DATE: THURSDAY, August 12, 1993                   TAG: 9308120105
SECTION: NATL/INTL                    PAGE: A12   EDITION: METRO 
SOURCE: Associated Press
DATELINE: BOSTON                                LENGTH: Medium


SEX OF DOCTOR, TREATMENT OF PATIENT RELATED, STUDY FINDS

A cancer screening study that asked, "Does the sex of the physician matter?" concludes it does, at least if the patient is a woman.

The study found that women who get their care from female doctors are about twice as likely to receive a Pap smear to check for cervical cancer and about 40 percent more apt to receive a mammogram to screen for breast cancer.

Dr. Nicole Lurie, who directed the study, said there are many possible explanations. But the findings do not mean that women should go to only female physicians.

"If you are a woman and you are going to a male physician and you are happy with him, there is no reason to switch," she said. "Getting care is a partnership. The doctor needs to recommend these tests, but the patient needs to ask for them."

The study, published in today's New England Journal of Medicine, did not examine whether the sex of the doctor plays a role in whether men get checked for prostate or testicular cancer.

It also did not directly examine the appropriateness of the screening tests performed by men and women physicians. However, the data suggest that the sex differences may become less pronounced when the test's value is most clear-cut.

Major health organizations agree that women over age 50 should receive annual mammograms. Experts differ on the need for these tests in younger women.

Lurie said her research found that women over age 50 were only 16 percent more likely to get a mammogram from a female doctor than from a male.

Guidelines for Pap smears also vary, but in general women are urged to get them every one to three years.

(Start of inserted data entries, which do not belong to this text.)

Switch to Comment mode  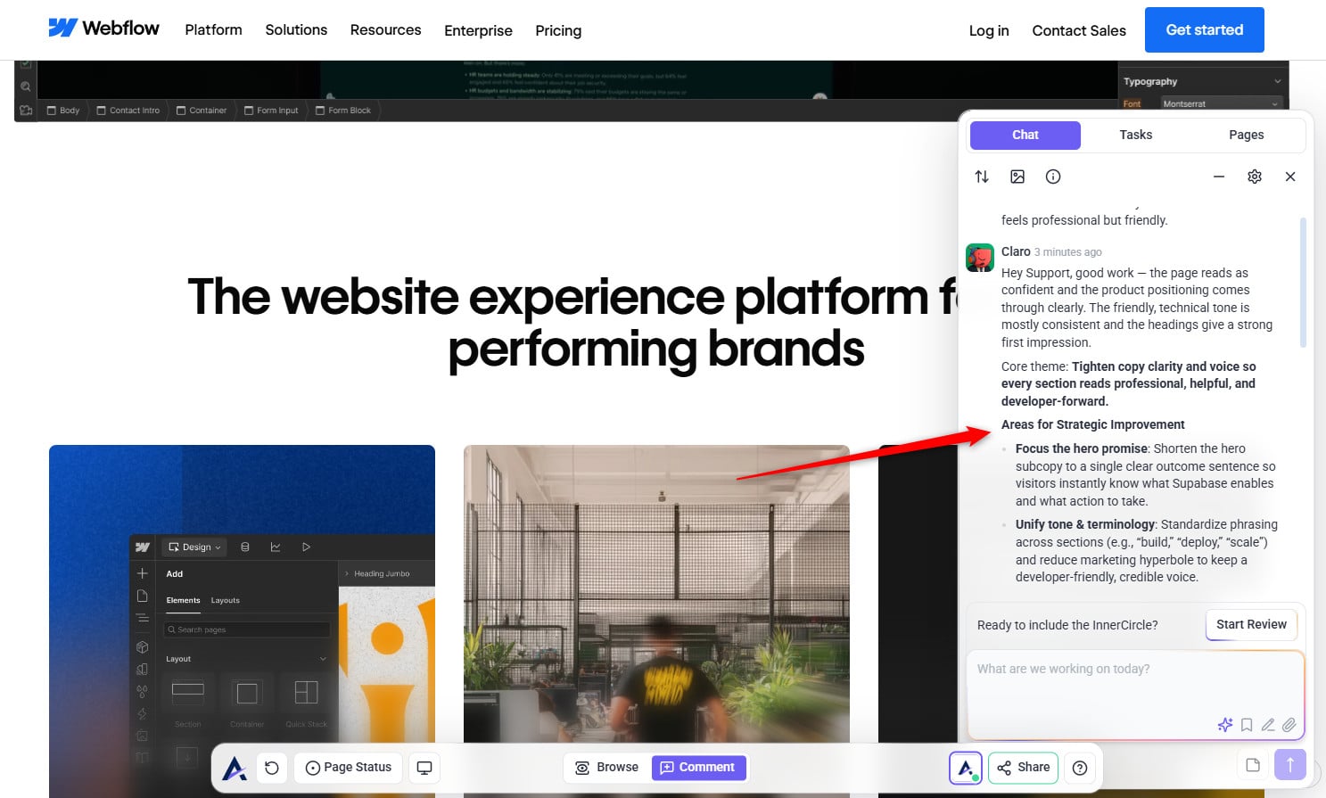698,768
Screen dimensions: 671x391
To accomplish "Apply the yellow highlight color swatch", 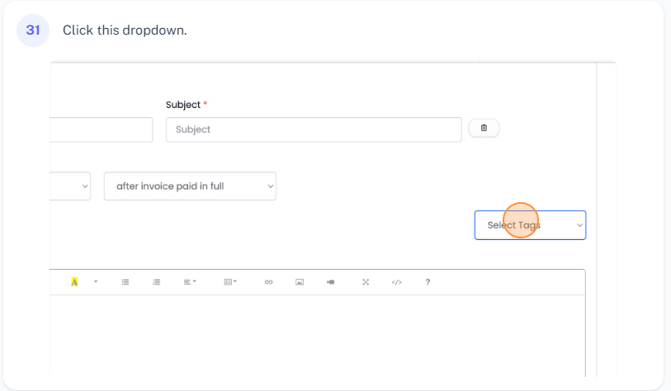I will pyautogui.click(x=74, y=282).
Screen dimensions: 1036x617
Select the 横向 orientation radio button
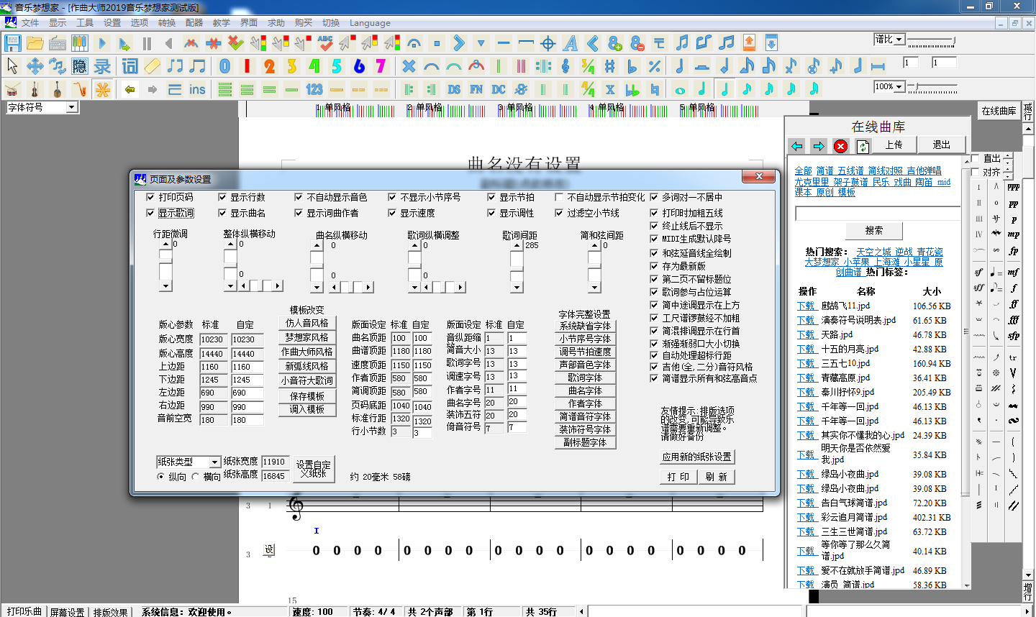point(195,477)
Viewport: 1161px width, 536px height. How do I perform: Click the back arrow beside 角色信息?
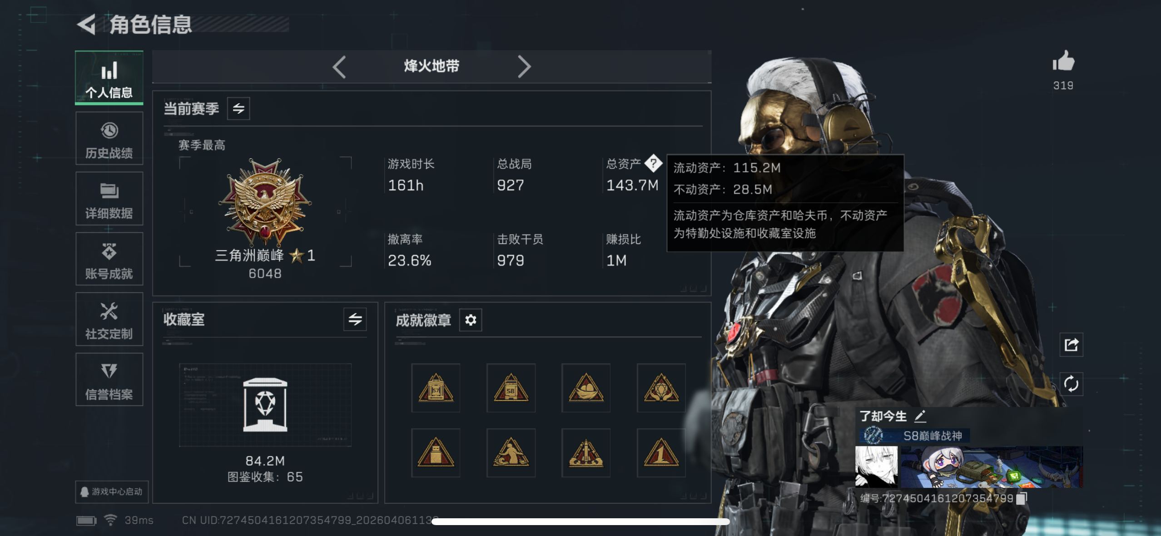[86, 25]
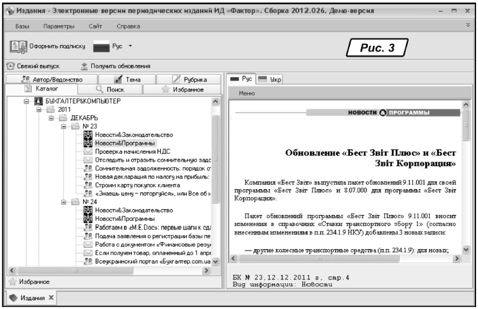This screenshot has height=309, width=478.
Task: Collapse the № 24 issue node
Action: tap(65, 202)
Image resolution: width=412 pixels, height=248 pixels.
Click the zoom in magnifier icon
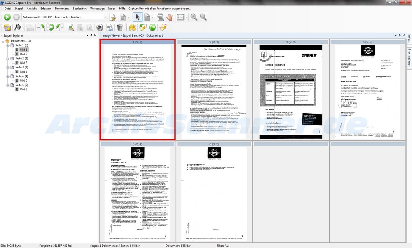tap(194, 17)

Suggestions of sex bias in medical treatment have become a contentious subject in recent years. For instance, some studies show that men are treated more aggressively than women for heart disease.

Lurie, a researcher at the Hennepin County Medical Center in Minneapolis, said her study is the largest to examine whether the sex of the doctor makes a difference. She based her conclusions on a review of the records of 97,962 women patients enrolled in Medica, a Minneapolis-area health plan.

Among the findings:

Young male doctors were less likely than older male physicians to perform the cancer tests on women.

The sex difference in testing women was much more pronounced among family practitioners and internists than among obstetrician-gynecologists.

Among physicians over age 42, women doctors did pap smears on 58 percent of their female patients over a one-year period; male doctors did them on 37 percent.

Lurie said many women are uncomfortable getting intimate tests from male doctors. They may choose women physicians if they want these tests or male doctors if they want to avoid them.

Lurie speculated that young male doctors also may feel uneasy examining women's reproductive organs but grow more comfortable doing these tests as they get older.

She said some men also fear they could be sued for sexual harassment if they do an adequate breast exam.

She said she is beginning another study that will attempt to explain the sex differences.